[BEGIN INFORMATION SUPPLIED]
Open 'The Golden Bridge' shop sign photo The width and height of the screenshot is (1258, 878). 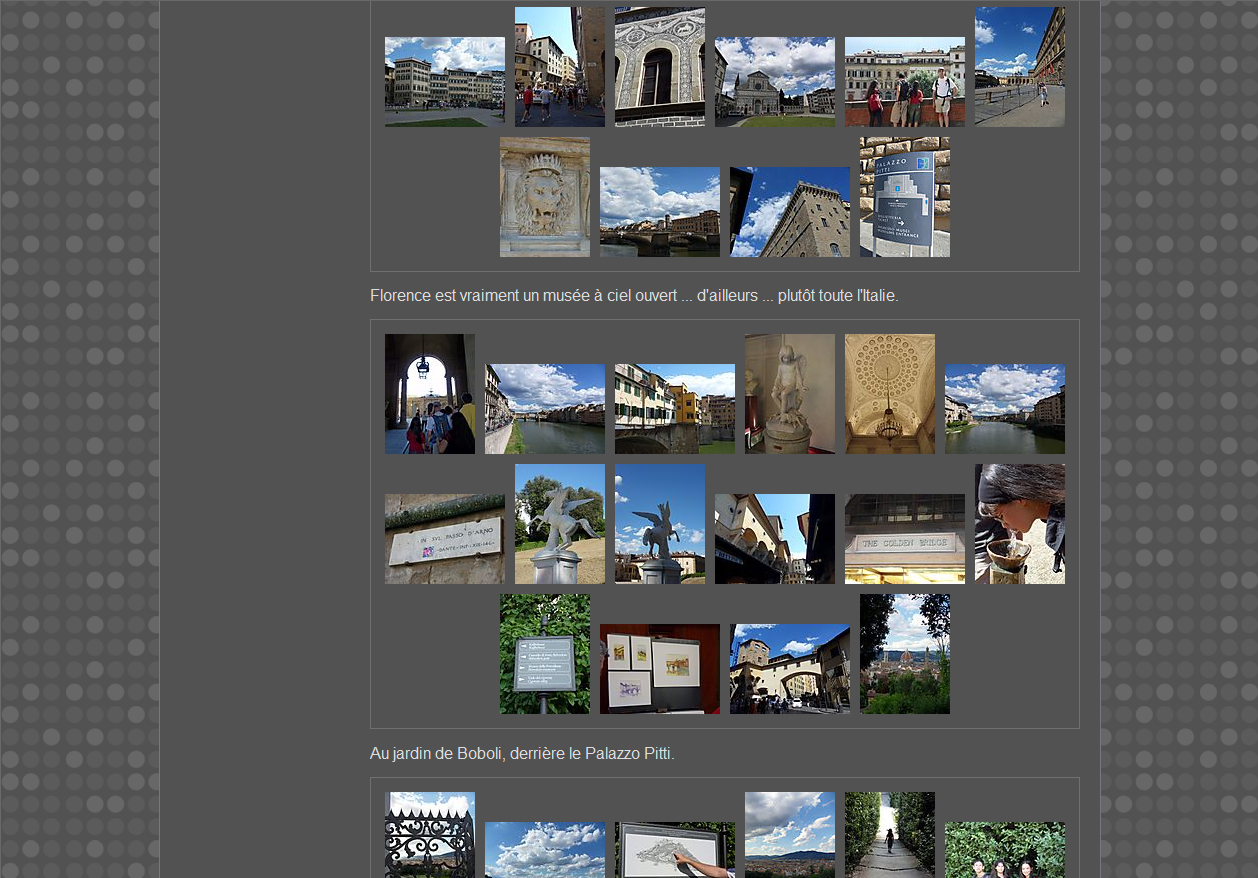[x=904, y=539]
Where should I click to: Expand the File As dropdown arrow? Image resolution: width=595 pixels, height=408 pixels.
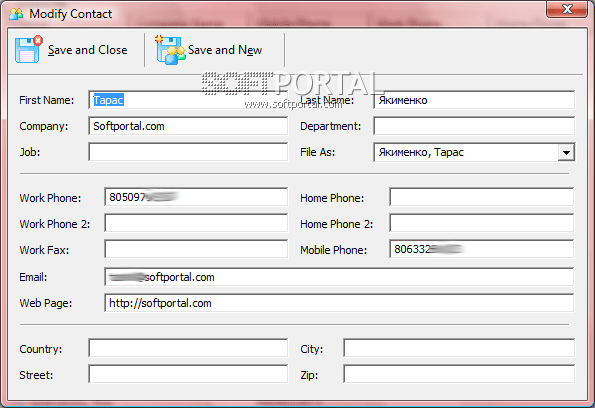point(566,153)
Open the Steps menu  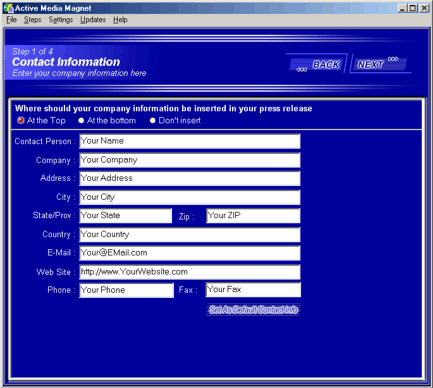pos(32,20)
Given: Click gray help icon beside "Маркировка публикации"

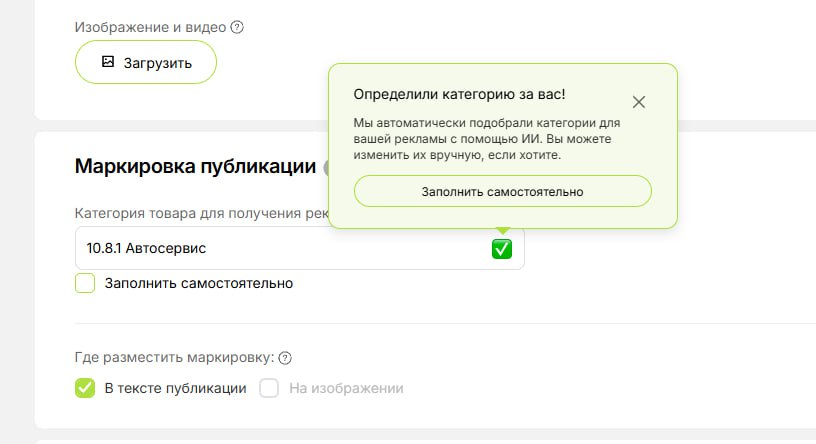Looking at the screenshot, I should coord(326,168).
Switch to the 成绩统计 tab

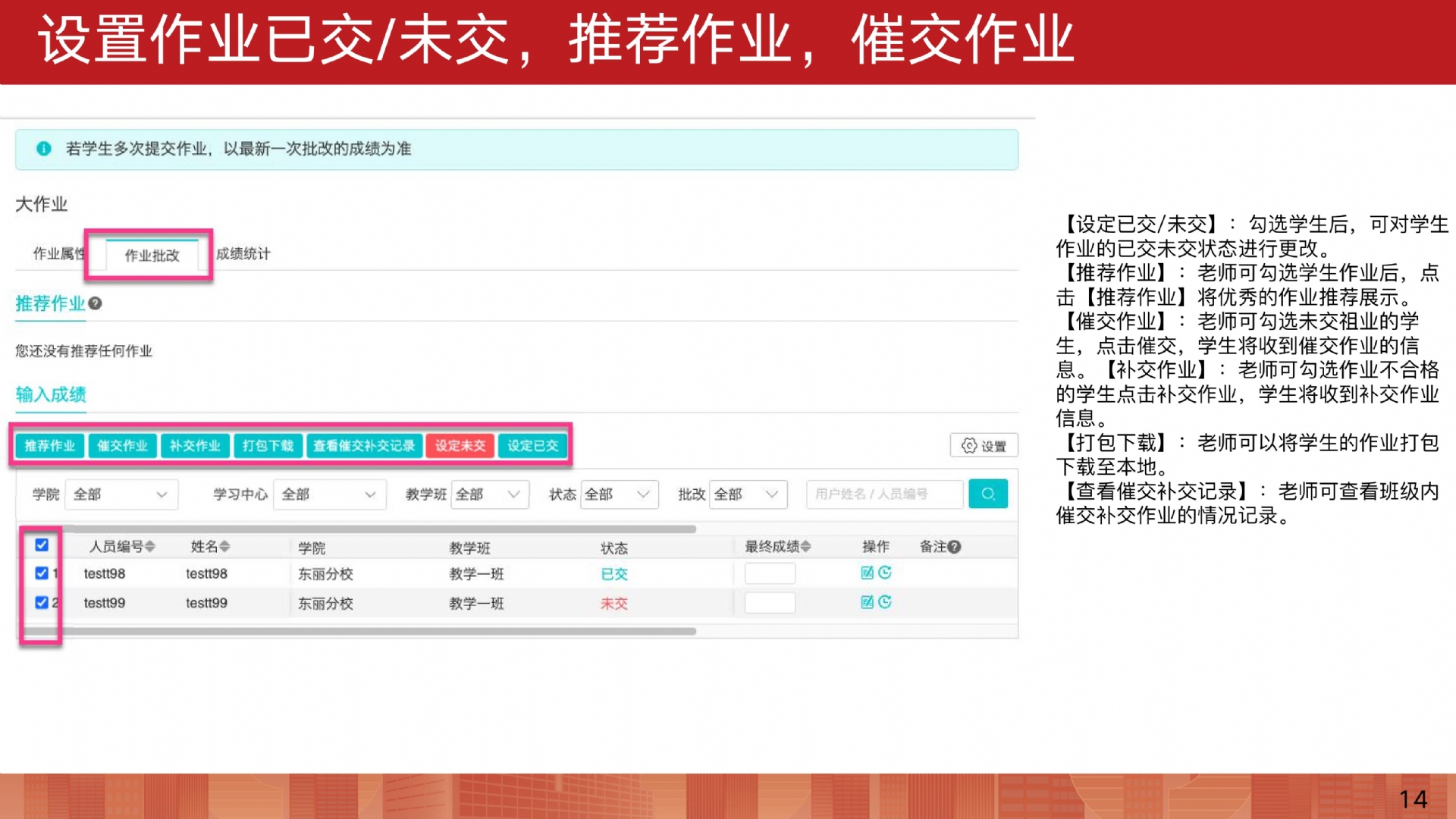pos(243,254)
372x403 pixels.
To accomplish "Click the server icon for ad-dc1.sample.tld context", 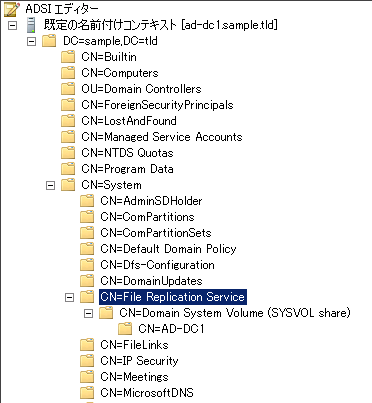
[END INFORMATION SUPPLIED]
SET EXERCISE:
Copy out each line of the records above that includes the string "pixels".

RESULT:
Where should I click to: Expand the File As dropdown arrow? Image resolution: width=595 pixels, height=408 pixels.
372x403 pixels.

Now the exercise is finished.